What you will do: Rewrite the passage of the Baudrillard piece below between "Death cults in" and "Simulacra and Simulation.", inclusive, putting "air campaign" wherever "bombing campaign" appears.

Document excerpt:
################
Jean Baudrillard and his "War Porn" actuality



Death cults in the middle east, with the US (and it's allies) committed in a bombing campaign against them, all to be viewed on Twitter and Facebook posts.  A steady stream of photo and video uploads from both sides.  Virtual reality now inter-fused with brutality and carnage.  This is Jean Baudrillard's Simulacra and Simulation.


"The 1981 volume Simulacra and Simulation (the book that later appeared in The Matrix) gained a wide audience, and Baudrillard soon found himself a globetrotting academic superstar, discoursing on his themes of "seduction" (the term that escapes the binary opposition of "production" and "destruction") and "hyper-reality" (the simulated realm that is "more real than the real"). In 1986 he moved from Nanterre, which had, he lamented, become "normalised", to the university of Paris-IX Dauphine.
Baudrillard characterised the 1990s, with its wishful illusions about the "end of history", as a "stagnant" period in which events were on strike. Eventually the strike was broken by the attacks on the US of September 11 2001. Baudrillard called it "the ultimate event, the mother of all events".

"It is the terrorist model," he wrote, "to bring about an excess of reality, and have the system collapse beneath that excess."

Subsequently, for Baudrillard, there was no longer any need for the media to virtualise events, as in the first Gulf war, since the war's participants had thoroughly internalised the rules of simulation. His 2004 essay, War Porn, observed how the photographs from Abu Ghraib enacted scenes of fetishistic pornography, concluding: "It is really America that has electrocuted itself."

Baudrillard took to calling his works "theory fictions": because the present is always more fantastical than the most lurid science fiction, "theory" must compete with it on an imaginative level. So Baudrillard offered himself as an extrapolator, a canary in the cultural coalmine. "My work is paradoxical," he explained. "It's surrealist like fiction." He found a sympathetic soul in the novelist JG Ballard, who called him "the most important French thinker of the last 20 years". (In 1974, Baudrillard had hailed Ballard's Crash as "the first great novel of the universe of simulation".)"
################
Listed entries:
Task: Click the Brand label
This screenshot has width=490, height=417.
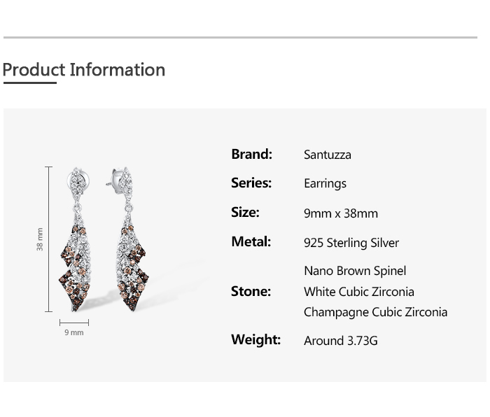Action: [251, 154]
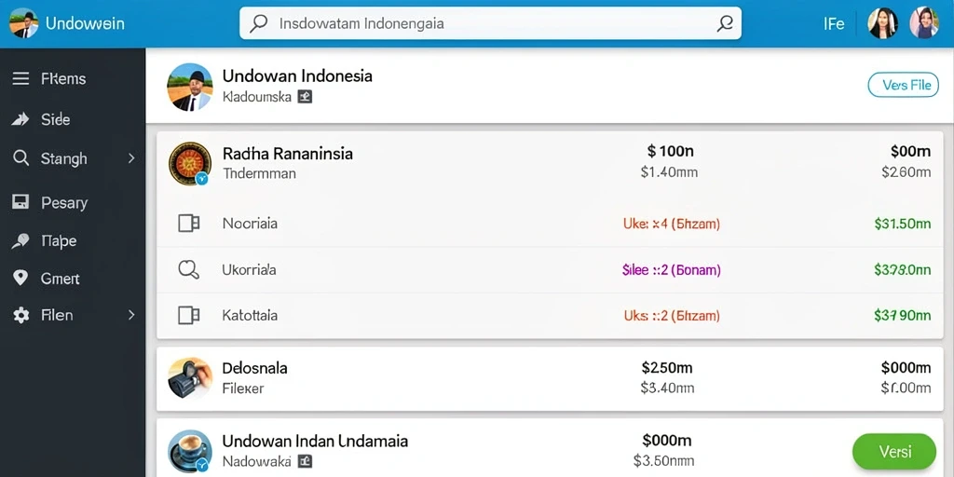Expand the Stangh submenu chevron
This screenshot has width=954, height=477.
pyautogui.click(x=131, y=158)
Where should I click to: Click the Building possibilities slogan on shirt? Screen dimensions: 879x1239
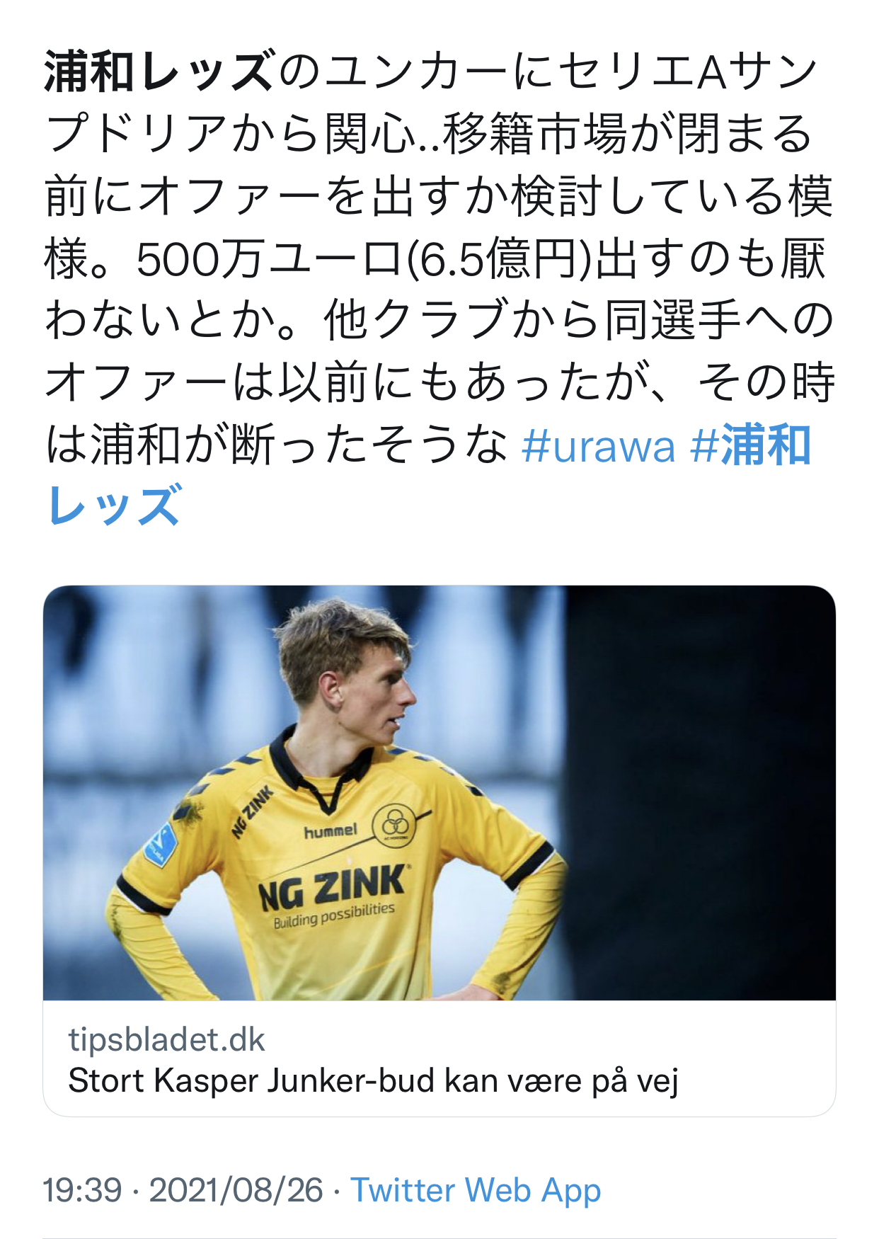(334, 915)
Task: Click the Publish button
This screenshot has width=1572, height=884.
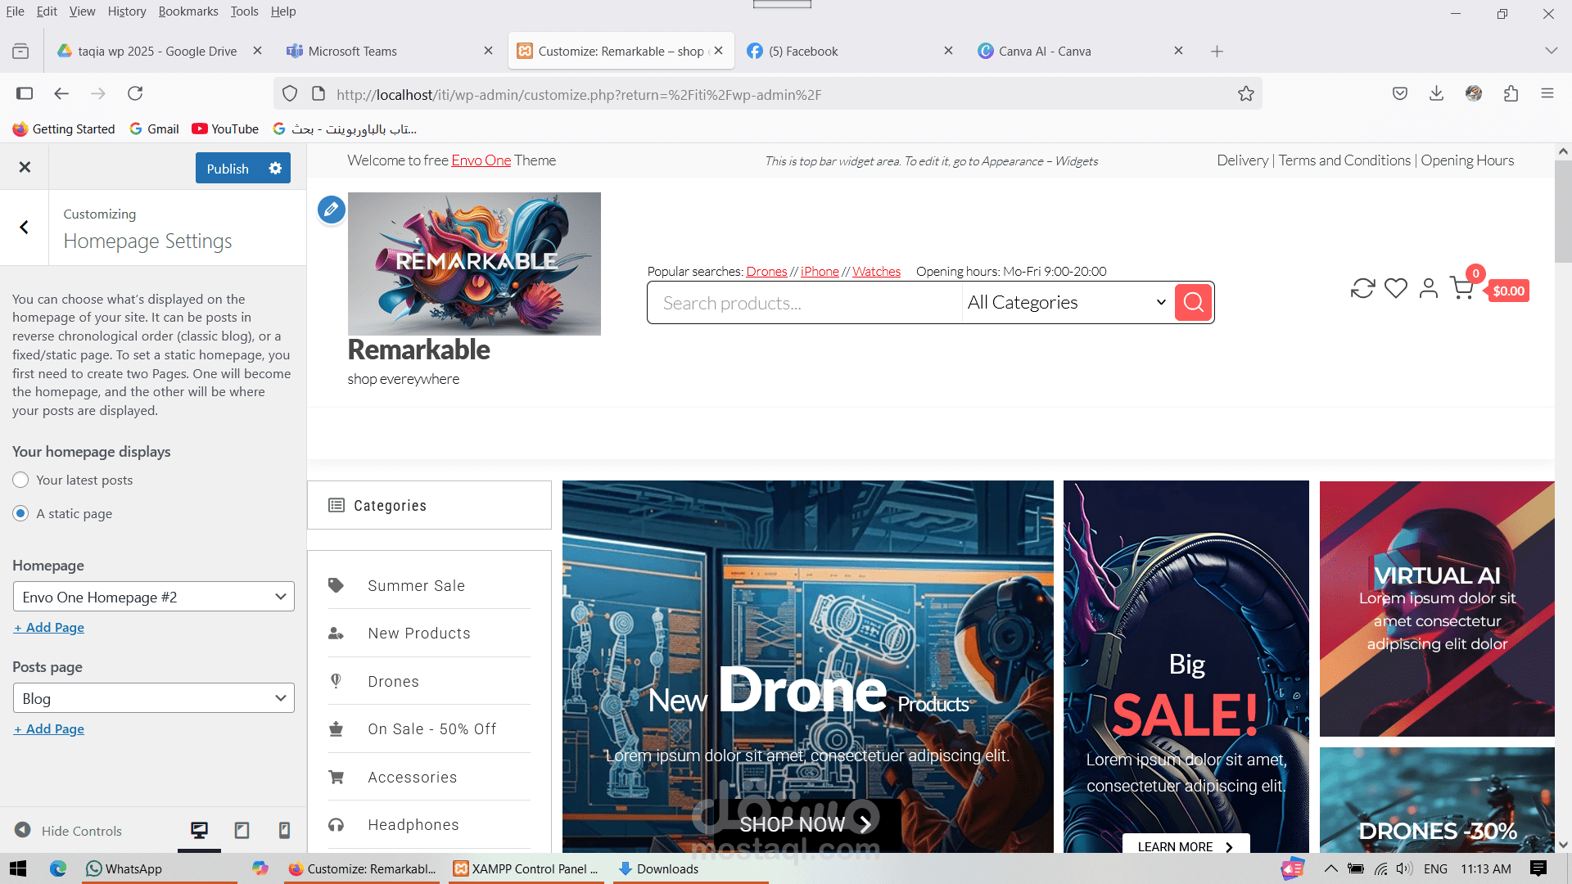Action: 228,168
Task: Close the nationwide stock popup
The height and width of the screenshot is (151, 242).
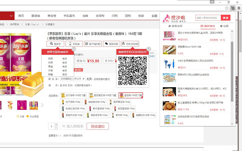Action: click(x=74, y=49)
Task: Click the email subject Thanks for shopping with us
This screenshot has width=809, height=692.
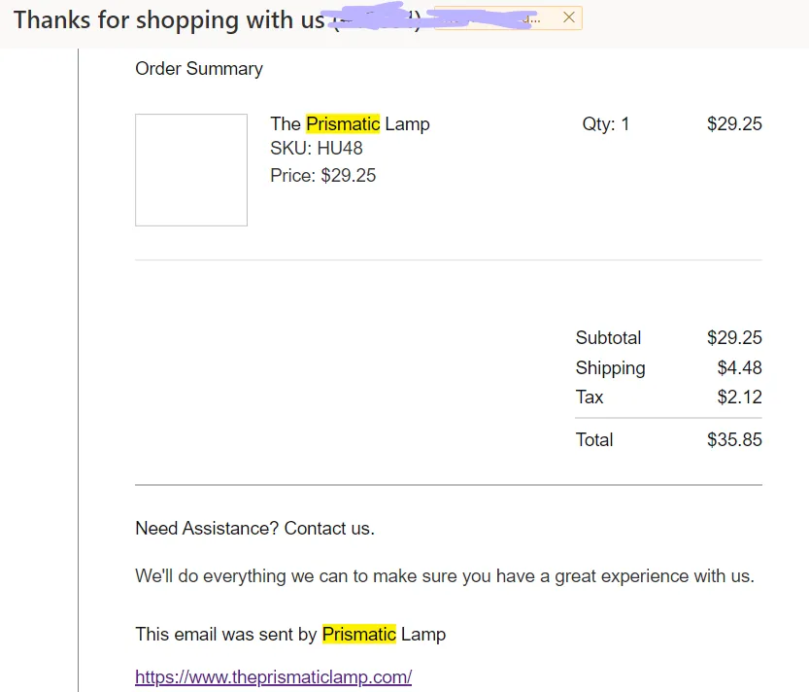Action: (169, 20)
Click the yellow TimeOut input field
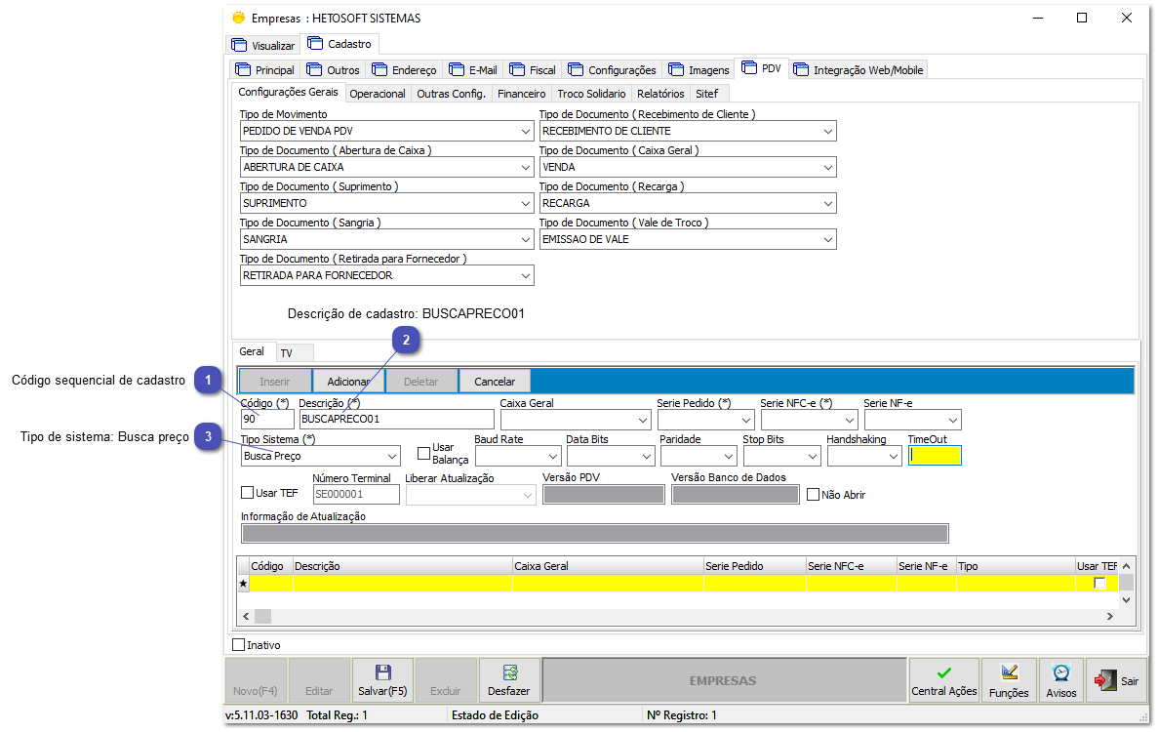This screenshot has width=1158, height=732. click(935, 455)
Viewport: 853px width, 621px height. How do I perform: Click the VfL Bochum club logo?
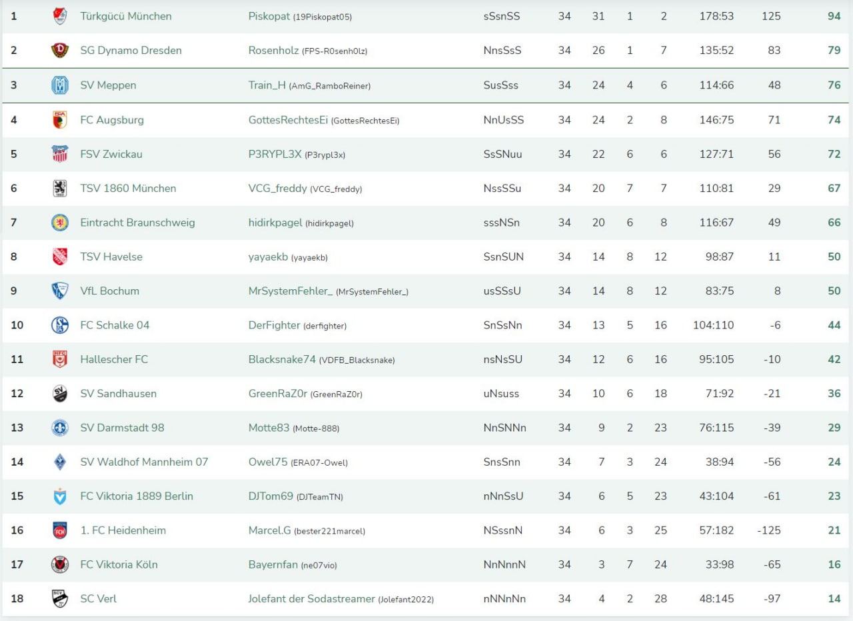point(60,291)
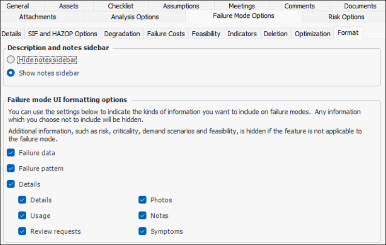Image resolution: width=386 pixels, height=245 pixels.
Task: Toggle the Failure pattern checkbox
Action: click(x=11, y=169)
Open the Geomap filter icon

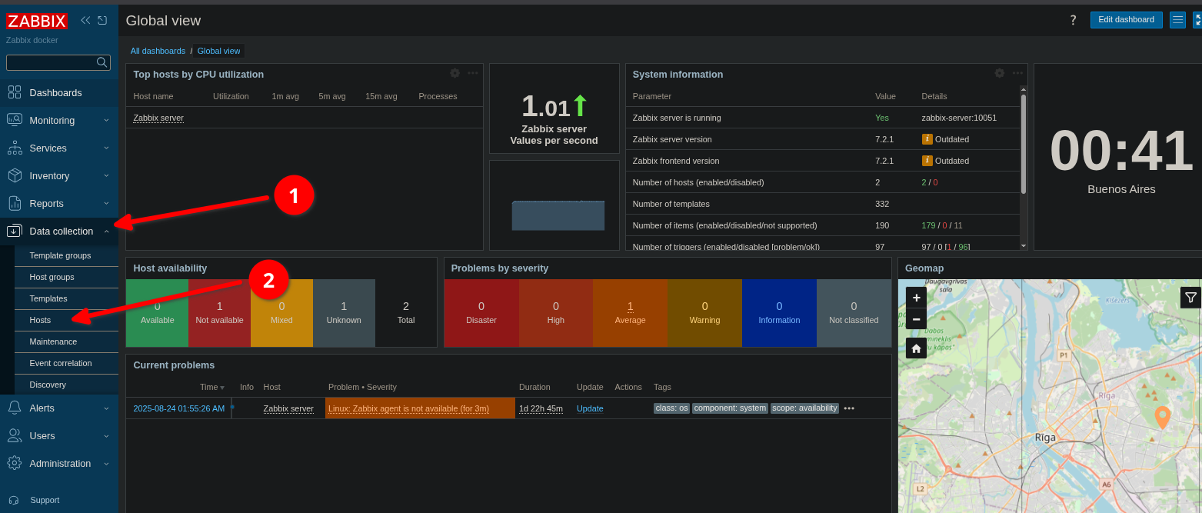(x=1190, y=298)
################
Result for this exercise:
Death cults in the middle east, with the US (and it's allies) committed in a air campaign against them, all to be viewed on Twitter and Facebook posts.  A steady stream of photo and video uploads from both sides.  Virtual reality now inter-fused with brutality and carnage.  This is Jean Baudrillard's Simulacra and Simulation.